Source document -
[Start of Attachment]
RELEASE DAY RECOMMENDS : 9.23.2020
Every week the publishing industry opens the gates of brand spanking new books and out comes a deluge of new and possibly amazing releases. And every week our Founder and sometimes reviewer, Noah Sanders, will act as your donut-shaped floatation device to keep you and your brainy little head above the waters of what you should read.
This week: action and adventure, why hipsters are so burned out, a searing tale of immigration in the United States (if there is any other kind) and the impact of war on women. It’s a good one.
WEDNESDAY, SEPT. 22nd
Make Them Cry
Smith Henderson & Jon Marc Smith
Ecco
Smith Henderson wrote a much acclaimed book a while back entitled Fourth of July Creek. Though it’s been sitting on my mental bookshelf (the infinite one that never seems to grow smaller) I haven’t read it, but from everything I can surmise, it’s a stark, literary exploration of survival and masculinity in the near-wilds of Montana. Literary critics loved it. I love this: that in the aftermath of a well-received piece of fiction Henderson has decided to write what looks - from the sports car tearing ass across the cover - like a good old fashioned bit of pulp thriller. Though literary stars turning towards genre can be disastrous, I am beyond curious to see what Henderson and his co-author, first time novelist Jon Marc Smith can do with the story of a prosecutor-turned-DEA agent who’s tossed face-first into action-packed conspiracy. You do too. I know it.
Conditional Citizens : On Belonging in America
Laila Lalami
Pantheon
Laila Lalami’s Conditional Citizens is a book that needs to be read right now. A book about the path of becoming a United States citizen and the gaping holes in our system that allow for systemic racism and a caste system to continue to thrive. This is a story - Lalami’s story - about the long shadow of racism that extends into every nook and cranny of our immigration system. This is a book about how white, male landowners are still locked into the top of the social hierarchy and how our systems of immigration support this. Our country is a tangled mess right now and Lalami’s book helps to shine a light on what this tangled mess does to the individual trying to operate within a broken system.
[End of Attachment]
Supplied information -
[Start of Attachment]
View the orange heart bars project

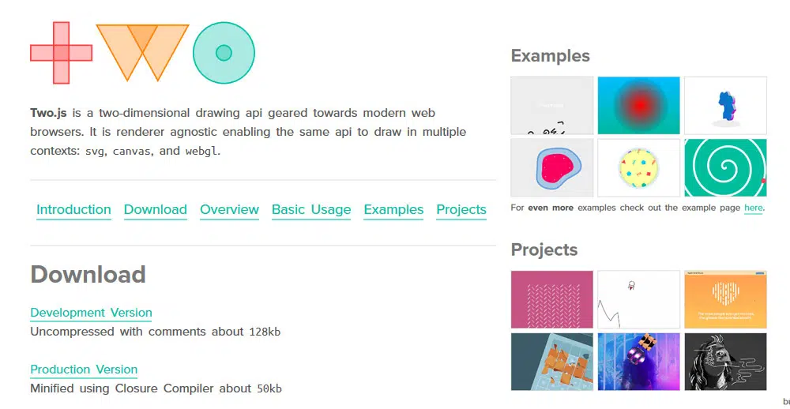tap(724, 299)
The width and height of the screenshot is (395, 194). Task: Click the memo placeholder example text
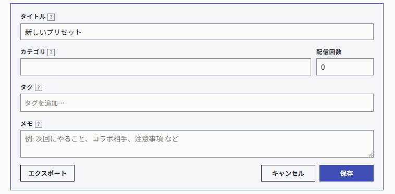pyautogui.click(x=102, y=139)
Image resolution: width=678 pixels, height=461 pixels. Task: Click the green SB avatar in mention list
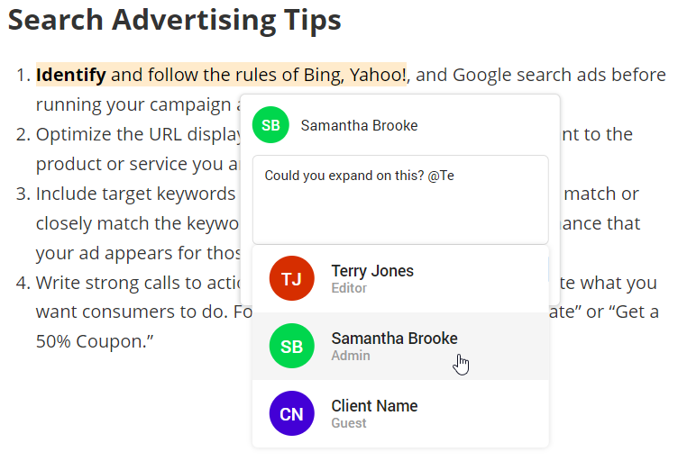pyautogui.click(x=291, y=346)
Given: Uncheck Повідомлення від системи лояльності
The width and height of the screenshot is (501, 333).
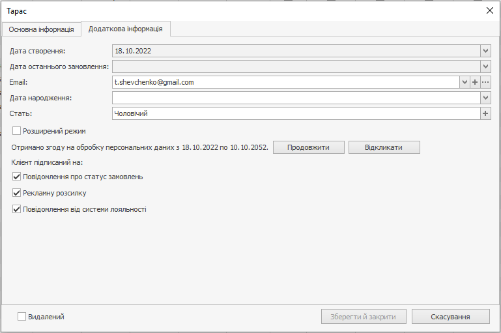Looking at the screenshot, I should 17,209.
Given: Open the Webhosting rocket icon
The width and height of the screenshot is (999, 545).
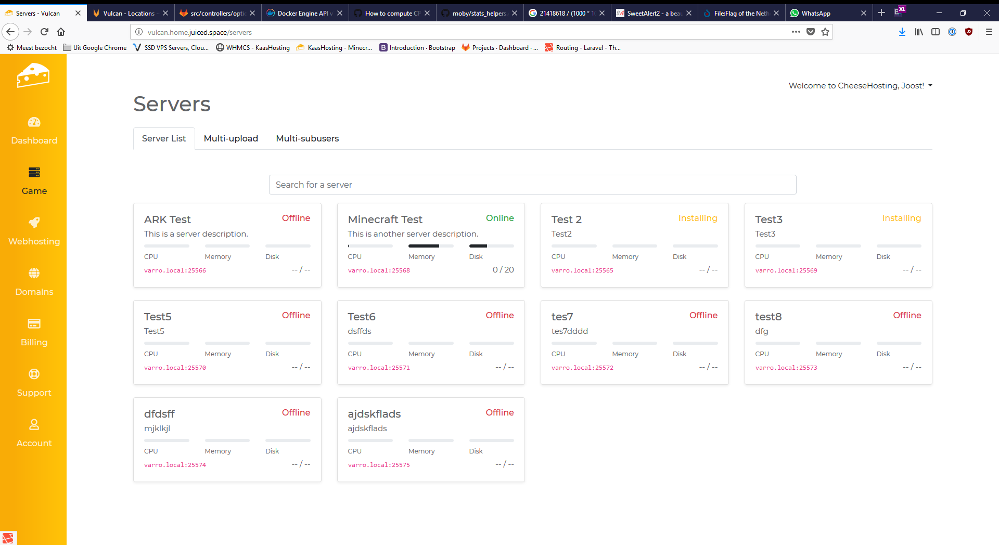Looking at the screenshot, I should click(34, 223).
[End of Attachment]
[Start of Attachment]
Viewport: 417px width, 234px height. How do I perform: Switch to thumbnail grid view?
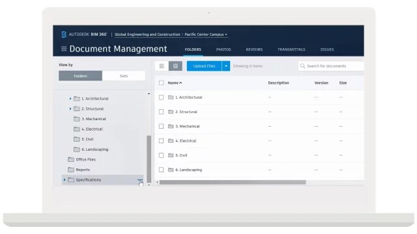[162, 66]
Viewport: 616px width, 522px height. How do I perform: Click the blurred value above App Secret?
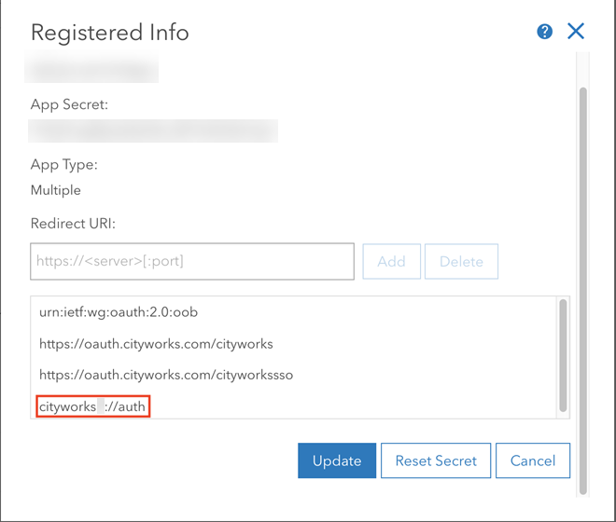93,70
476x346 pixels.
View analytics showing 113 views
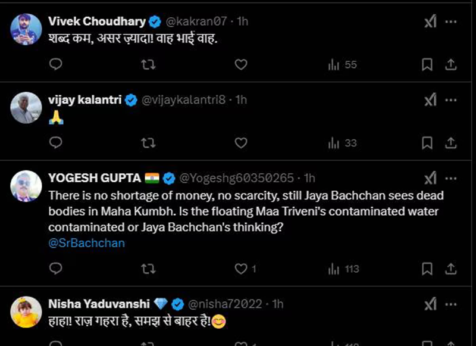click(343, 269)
[End of Attachment]
Task A -
Answer these from the release-day book recommendations:
(i) Who is named as the Founder who gives the weekly picks?
(ii) Which publisher is listed for Make Them Cry?
(iii) What is the title of the earlier acclaimed book by Smith Henderson?
Task B -
List every author credited beneath a book title in the release-day book recommendations.
Task C -
Carry on the release-day book recommendations from the point where they stop.

Written response A -
(i) Noah Sanders
(ii) Ecco
(iii) Fourth of July Creek

Written response B -
Smith Henderson
Jon Marc Smith
Laila Lalami

Written response C -
Our Bodies, Their Battlefields:
War Through the Lives of Women
Christina Lamb
Scribner Book Company
Not to just pile on the depressing recommends list, because good-lord-almighty-Noah-can-you-just-recommend-something-with-cute-puppies-on-the-cover (the answer is emphatically, no), but Christina Lamb’s new book looks pretty grimly, fascinating. Lamb’s an award-winning war correspondent who co-wrote Malala’s book and now turns towards what she knows best - the treatment of women during the tragedies of war. Clearly, because this is 2020, the pictures Lamb paints aren’t pretty ones, but they are necessary. She turns a light on the grim outcomes of war on women in a series of essays framed as a journey into the darker violence of countries like Congo, Rwanda, Bosnia and more. The bookflap copy indicates this is an uplifting book, and though I find this hard to believe, I do think if we are granted an expert’s eye on a subject, no matter how dark, it is only, always enlightening. And enlightenment is never a bad thing.
Can’t Even:
How Millennials Became the Burnout Generation
Anne Helen Petersen
Houghton-Mifflin
I am late-era millennial (a fact I learned recently and cringed at the ideal) and as I flounder through the later years of my thirties, I do often wonder: how did I get here? And: can I blame the whole “millennial” thing for my own failures? Here’s hoping Anne Helen Peterson’s newest book provides some amount of answers. Peterson digs into what seems to be the defining descriptor of a generation - burnout. How did we get here? When did everything we do become fuel for a financial fire? When did paying back our debts become our most important goals? When did every passion suddenly just become fodder for scrounging a buck? Peterson, the author of a massively viral Buzzfeed article on the same topic, will guide us by the hand. And if being a millennial means anything, it means having someone guide me by the hand.
Noah Sanders saw the moon last night and breathed in the cold Bay Area evening air and thought, all we have left is the small things.